Link to the original article: https://pitchbook.com/news/articles/map-chart-pandemic-venture-funding-us-states
Editor’s Note: This article is part of our series marking the second anniversary of the pandemic. Other installments include:
- Private debt poised for further growth after resilience during pandemic
- How VC-backed company valuations rose and fell during the pandemic
- ‘Pandemic platforms’ offered a new vision of the internet
At the onset of the pandemic, many expected, or hoped, that the Bay Area’s grip on venture capital activity would wane. Freed from offices, entrepreneurs and investors would flock to Miami, Austin or other locales offering lower taxes and a higher quality of life, the thinking went.
More than two years later, the picture shown in the data is murkier.

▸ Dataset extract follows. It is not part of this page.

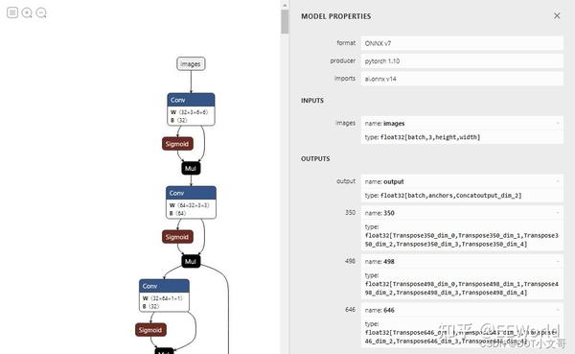Select the third Conv node header
Screen dimensions: 575x354
164,286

Some states with small startup ecosystems grew substantially, but the largest also continued to flourish, further cementing their place at the top of the regional hierarchy.
The vast majority of states posted gains in both deal count and deal value, mirroring the overall growth of US VC investment, according to the latest PitchBook VC Quantitative Perspectives report.
West Virginia saw the largest gains in VC activity: Deal value rose 443%, and deal count gained 250%, the highest of any state. However, the increase was off of a very low base, with only four total deals in the two years prior to the pandemic.
Wyoming and Idaho, both popular escapes for Silicon Valley’s elite, tied for second in terms of overall activity growth. Vermont had the highest growth of deal value, up 452% during the period, led by a $368 million Series A for South Burlington-based electric aircraft maker Beta Technologies last year.
But not all small markets grew. Mississippi and Kentucky were the only two to experience a decline in both deal count and value.
The largest states for VC activity continued to see strong growth during the period. California’s deal value and deal count grew 71% and 13%, respectively, growth rates that put it in the bottom half of US states. New York fared slightly better: deal value rose 71% and deal count increased 20%.
Deals are just one way of measuring tech concentration. A recent report from Brookings looked at labor data across the US to assess how the pandemic had affected the concentration of tech employment.
The researchers found that the growth rate of tech jobs slowed in the nation’s largest tech hubs. Meanwhile, tech employment growth accelerated in other large cities as well as some “quality-of-life meccas and college towns.”
Both deal activity and employment point to a similar finding. US tech hubs aren’t going anywhere, but many smaller ecosystems are growing at comparatively faster rates.